Practice & Identity Bundle
AIAU24-WLS22-B
4 Courses
Course expires on: 04/27/2027
Description
Women’s Leadership Summit, founded by AIA, is a premier event that brings together the industry’s largest network of diverse women in architecture, design, and the allied building industries. It exists to support and empower women on their leadership journeys and break down the barriers that get in their way. Focused on networking, leadership training, business development, gender equity, and personal empowerment, WLS helps women manifest the careers they want while making a difference in the world. This bundle focuses on networking, mental health and professional growth.
Expires 4/27/2027
Learning Objectives
Share in pathbreaking ideas that challenge traditional thinking and lead change.

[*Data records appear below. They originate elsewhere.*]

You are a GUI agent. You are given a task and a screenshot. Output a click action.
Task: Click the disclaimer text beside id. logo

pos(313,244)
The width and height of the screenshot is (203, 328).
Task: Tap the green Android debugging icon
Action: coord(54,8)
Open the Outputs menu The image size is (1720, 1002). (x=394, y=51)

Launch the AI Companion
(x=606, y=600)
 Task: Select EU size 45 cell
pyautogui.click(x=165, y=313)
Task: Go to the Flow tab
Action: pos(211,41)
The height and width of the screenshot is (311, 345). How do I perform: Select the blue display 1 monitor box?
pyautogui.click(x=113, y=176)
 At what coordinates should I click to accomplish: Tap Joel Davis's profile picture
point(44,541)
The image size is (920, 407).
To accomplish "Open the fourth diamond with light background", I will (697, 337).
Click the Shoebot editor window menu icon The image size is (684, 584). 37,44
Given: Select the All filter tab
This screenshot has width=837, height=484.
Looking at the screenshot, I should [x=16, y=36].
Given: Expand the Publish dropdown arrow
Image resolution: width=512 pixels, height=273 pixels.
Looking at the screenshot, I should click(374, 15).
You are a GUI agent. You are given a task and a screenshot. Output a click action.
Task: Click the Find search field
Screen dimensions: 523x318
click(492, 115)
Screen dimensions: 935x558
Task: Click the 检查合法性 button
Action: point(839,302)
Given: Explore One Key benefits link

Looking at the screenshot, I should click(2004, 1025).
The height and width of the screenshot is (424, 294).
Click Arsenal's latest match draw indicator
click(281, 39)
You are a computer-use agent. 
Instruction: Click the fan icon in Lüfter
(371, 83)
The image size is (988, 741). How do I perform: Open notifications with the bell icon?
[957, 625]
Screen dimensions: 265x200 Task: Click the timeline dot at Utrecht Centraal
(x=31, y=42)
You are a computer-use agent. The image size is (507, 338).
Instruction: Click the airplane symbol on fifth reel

Celebrate women leaders at every career stage, empowering all of us to change the future.
Connect with a diverse community that wants to support architects and help the profession thrive.
Courses
Cultivating Belonging: Tackling Bias, Discrimination, and Harassment
The office setting is a meeting place of people from diverse backgrounds, rich in culture and lived experiences. Employers and employees must find ways to continue to celebrate and uplift diverse voices while challenging xenophobia and unconscious bias head on. In this session, panelists from academia, AEC-affiliate industries, and architecture firms will discuss how to cultivate belonging in the workplace. Our panelists will pull from AIA’s most recent research study, “An Investigation into Bias in the Architecture Profession,” which reveals data on racial and gender-based bias in architecture.
Mental Health & Wellbeing in Architecture: From Academia to Practice
An architect’s journey, starting in school, through licensure, and into practice, can be rewarding and simultaneously challenging. The culture of work in architecture sets a high bar for performance standards. It is a creative industry that requires rigorous attention to detail while upholding the health, safety, and welfare of people in the built environment. For students, emerging professionals, women, and BIPOC individuals, there is mounting pressure to excel, resulting in dedicated action to prevent extreme burnout, exhaustion, and mental fatigue. Join this group of panelists who will have an open and honest dialogue on mental health and well-being and will talk about opportunities for improvement and examples of firm leaders leading within their firms.
Practice & Identity: Powerful Stories of Women Designing with Purpose
Gender. Race. Identity. We all wear multiple hats and represent a mixed bag of roles: architect, mom, friend, sister, daughter. Stories give voice to the rich diversity of our world and honor our shared humanity. We invite you to hear powerful stories from women who have built design practices and nonprofits around the unique identity of their respective communities. Alicia Ponce, AIA, is the founder of her firm APMonarch and the nonprofit Arquitina, and she is the author of Latinas in Architecture. April De Simone is a principal at Trahan Architects and founder of designing the WE, a for-benefit social design studio. Tamarah Begay, AIA, is the founder of Indigenous Design Studio + Architecture, a Navajo woman-owned architectural firm. And our moderator, Tiara Hughes, is the founder of The First 500, a community of Black women architects. Let us honor the women who are bravely breaking stereotypes and glass ceilings.
A Network of Peers: Women Building our World
There are more women in leadership positions across all industries than at any point in history. In the architecture, engineering, construction, and planning network, project teams are taking on a different look—more women are in meeting rooms and in the construction trailer. While there is still a long way to go to close the wage gap and reduce biases in the workplace, we would like to honor some of the women pioneers who’ve paved a path for the next generation. Our panelists will talk about their personal and professional journeys, share lessons learned, and offer their perspectives on the future of women in the workplace.